Young adults and teenagers with special needs face unique challenges. Once they complete high school requirements, it’s important that they be equipped with skills that will help them get a job. Training students for jobs and for independent living should be started right from high school, and should help them sharpen their professional skills and find jobs. This is where internship programs can help. Such programs can help young people with special needs to learn the skills they need for the workplace and to manage in a real job scenario. In Illinois, two west suburban and two state agencies are partnering with a major employer to pilot “Project Search” a novel one-year internship program for young adults with special needs. High schools have to provide job training and independent living for students, ages 18 to 22, who have completed high school requirements.
Project Search – An Innovative Program
A recent report carried the details of this groundbreaking project. Project Search was launched at a Cincinnati hospital in 1996 and is designed to improve the career opportunities of high students with disabilities. The amount of time and effort invested in each intern is much more that in similar job placement programs for transitional students. This program is of immense value to these students who are not eligible for transitional services when they turn 22.
Twelve students are selected and carefully evaluated for interests and abilities. In the last year before they turn 23, they are put to work as fulltime, unpaid interns at the job site in a business/hospital setting in their local community. In addition to Cincinnati Children’s Hospital Medical Center, the program is also available at Fifth Third Bank and Xavier University.

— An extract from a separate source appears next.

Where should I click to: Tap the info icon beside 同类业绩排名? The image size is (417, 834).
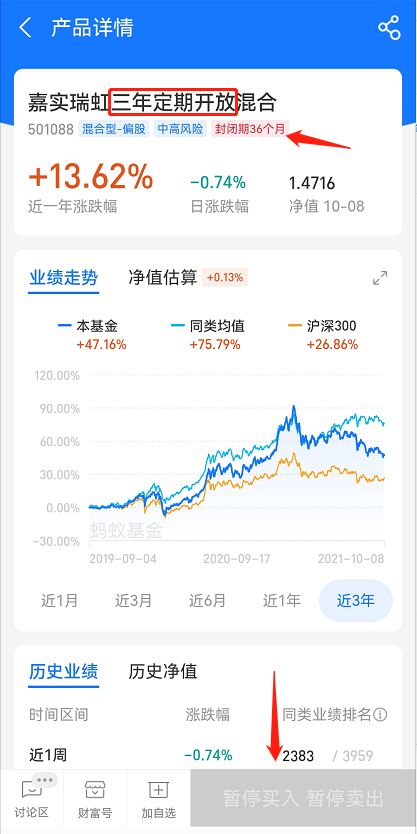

Interns with disorders such as Down syndrome, Asperger syndrome or traumatic brain injury are given with training to increase their professional skills. The major areas in which they get training and work experience include the following:
- Document Control clerk: Log incoming documents into computer, sort by type, deliver to appropriate department
- File clerk: File loan documents by 12-digit number; sort and file collateral documents alphabetically
- Case Preparation: Document scanning, draft preparation, filing
- Call Center: Authorizations, verification of accounts and data entry
- Consumer Loss Mitigation: Create spreadsheet, enter data
- Administrative Assistant: file, enter data, scan, fax and telephone skills
Other areas of work include Pharmacy, Cafeteria (stocking), Clinical sterilization, Landscaping, Child Care, Technology Support and Food Service.
Similar internship programs have been initiated in other states as well. They are usually carried out in firms with 200 employees or more such as banking, restaurants, government, manufacturing and retail. Interns are given jobs such as data collection, document scanning, scanning of archival materials, and so on.
Win-Win Situation
One of the aims of Project Search is to educate employers about the potential of this underutilized workforce while meeting their needs for trained professionals. It also expects healthcare executives to take the lead in their organizations to increase employment opportunities for qualified persons with disabilities and to advocate on behalf of their employment to other organizations in their communities. This would mean that these young professionally qualified adults can get jobs in data entry companies, document conversion companies, and more – a win-win situation for employers and these young job-seekers.